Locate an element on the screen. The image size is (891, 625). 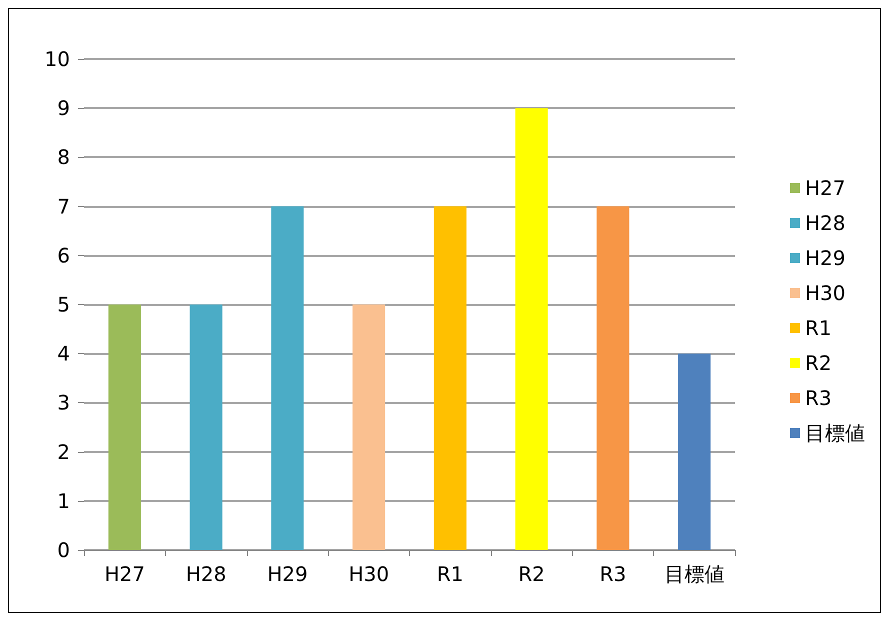
y-tick-label: 1 is located at coordinates (64, 500).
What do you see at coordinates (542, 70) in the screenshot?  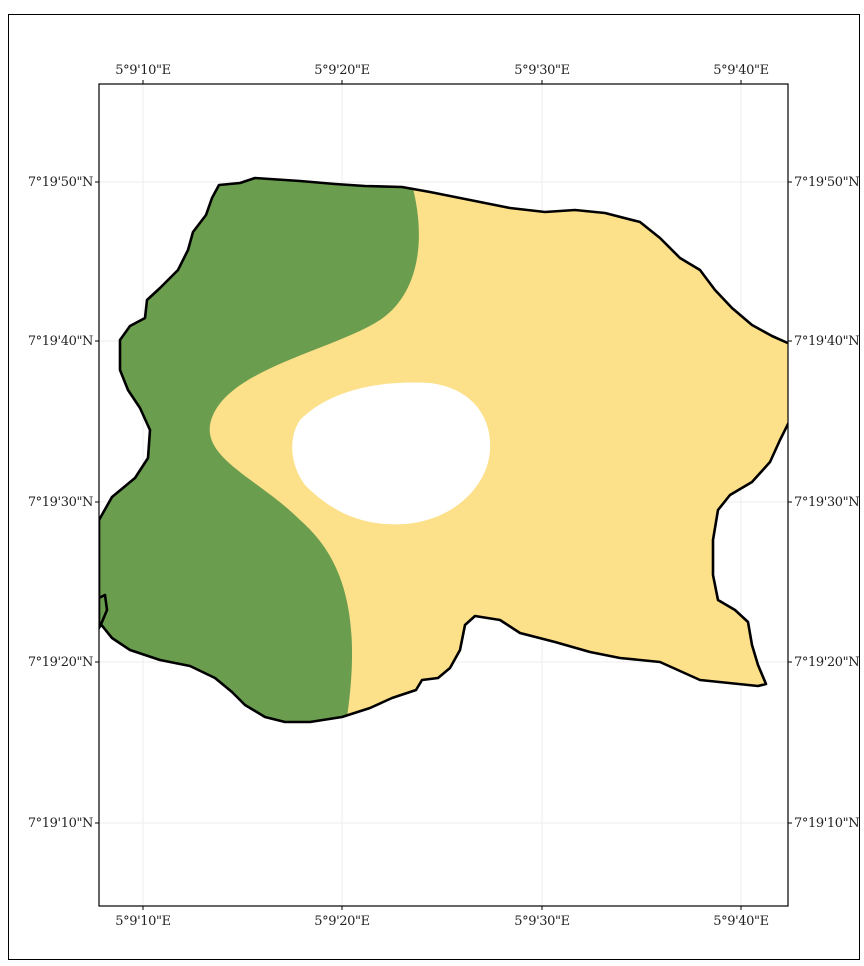 I see `lon-label-top-3: 5°9'30"E` at bounding box center [542, 70].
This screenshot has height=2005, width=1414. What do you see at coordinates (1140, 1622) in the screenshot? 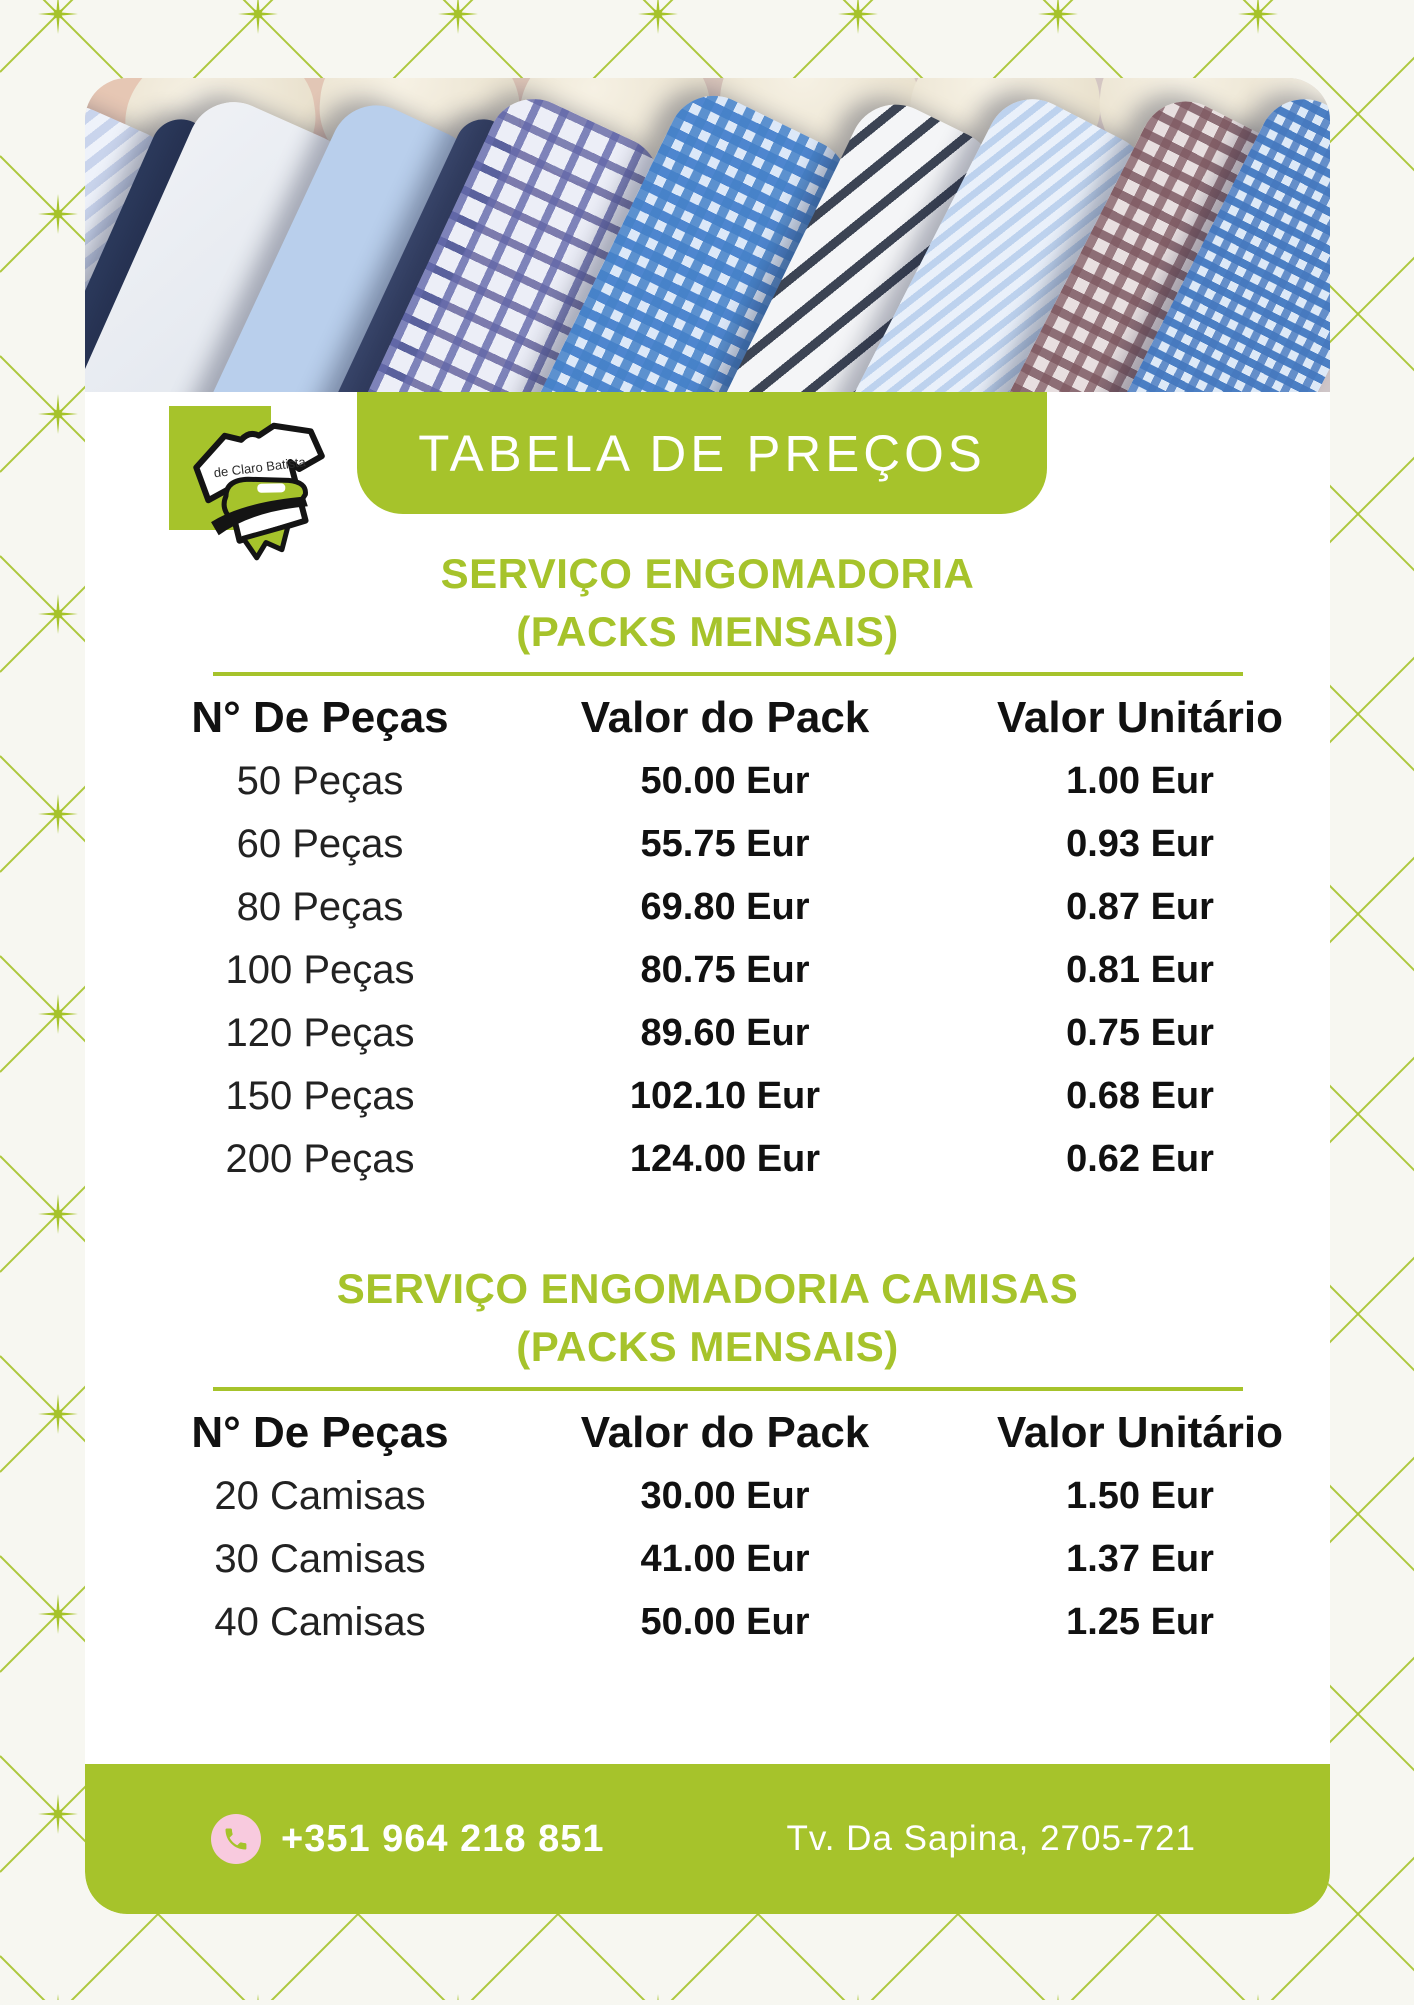
I see `cell-unit-value: 1.25 Eur` at bounding box center [1140, 1622].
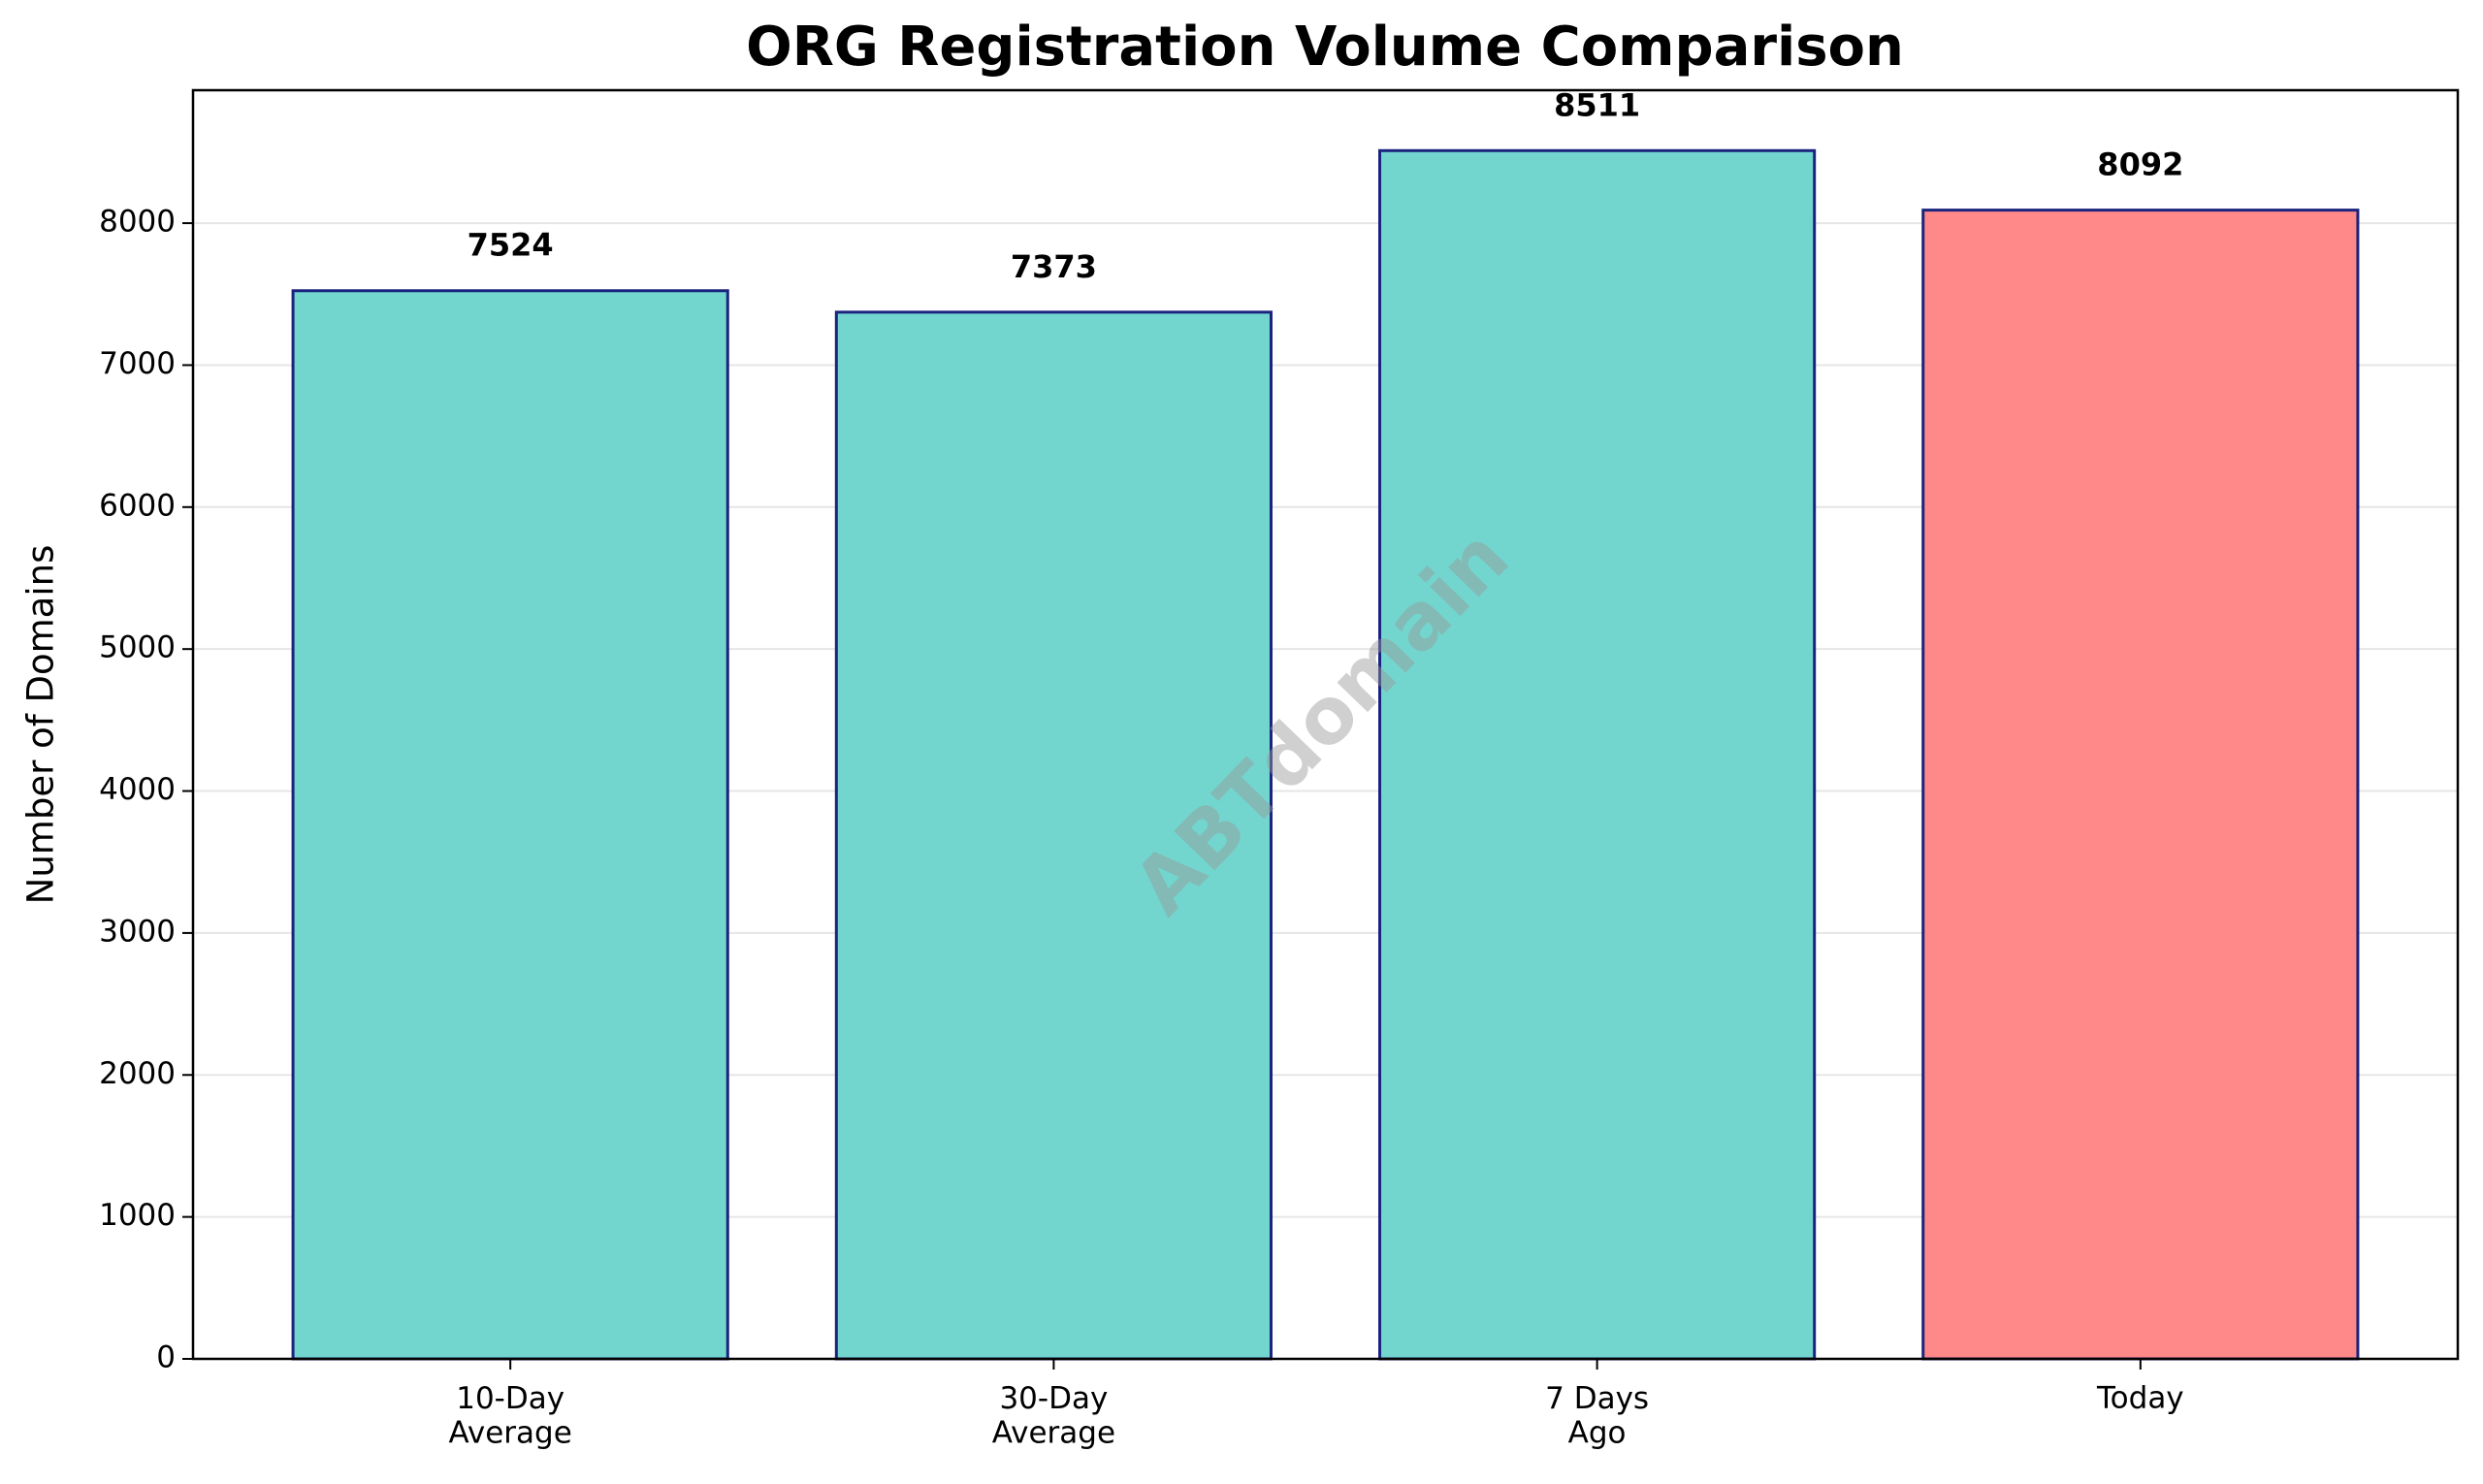  I want to click on y-tick-label: 7000, so click(138, 364).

· · · · ·

Yapılacaklar | Yukarıdaki öğelerde "This screenshot has" ifadesini içeren satırdan başlayıp öğelerin sonuna kadar giden satırları, ilk ve son satır dahil, hiç değiştirmeden yeniden yazın. Resimleri cevaba koymayın.

Cevap alanı |
This screenshot has height=2005, width=1414. What do you see at coordinates (1140, 1622) in the screenshot? 
I see `cell-unit-value: 1.25 Eur` at bounding box center [1140, 1622].
  I want to click on y-tick-label: 7000, so click(138, 364).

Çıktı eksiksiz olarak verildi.